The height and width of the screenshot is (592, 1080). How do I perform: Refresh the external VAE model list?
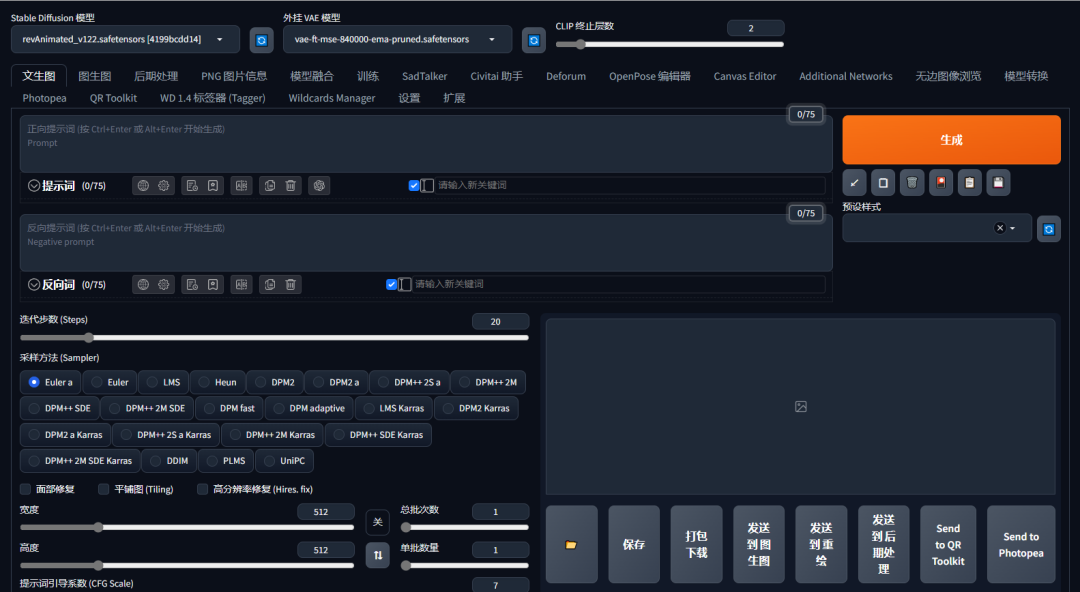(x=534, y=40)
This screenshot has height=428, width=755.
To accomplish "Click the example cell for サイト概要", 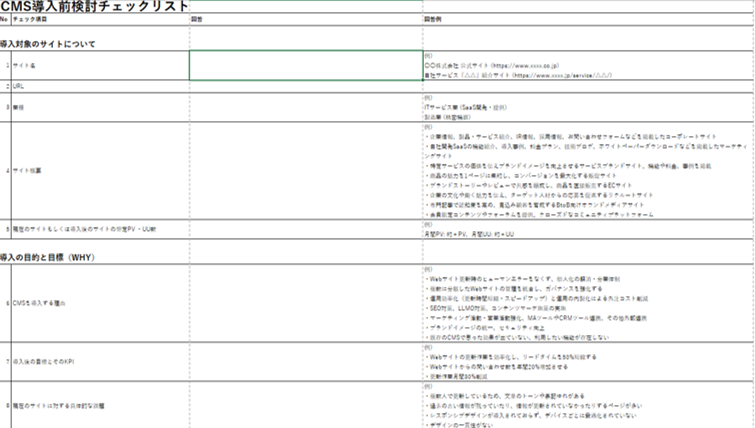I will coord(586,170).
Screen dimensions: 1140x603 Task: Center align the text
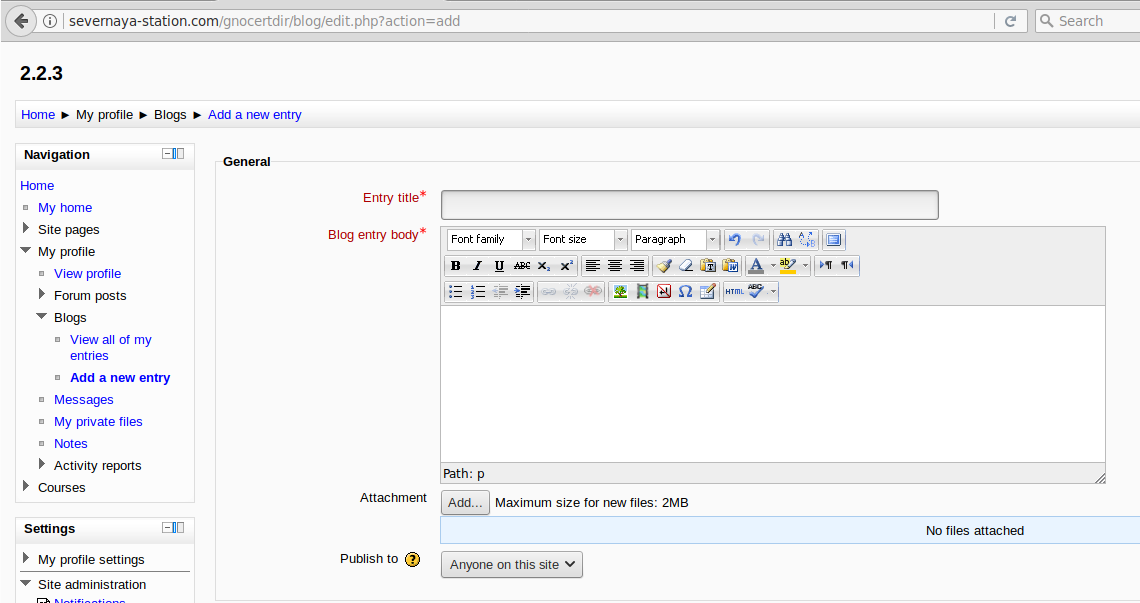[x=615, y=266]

> _PROBLEM TO WORK ON_:
Return the entries exactly, starting with the line that contains "Screen dimensions: 1140x603" and running through the end of the entries. Don't include the pictures in your answer.

> _COMPLETE RESPONSE_:
Screen dimensions: 1140x603 Task: Center align the text
[x=615, y=266]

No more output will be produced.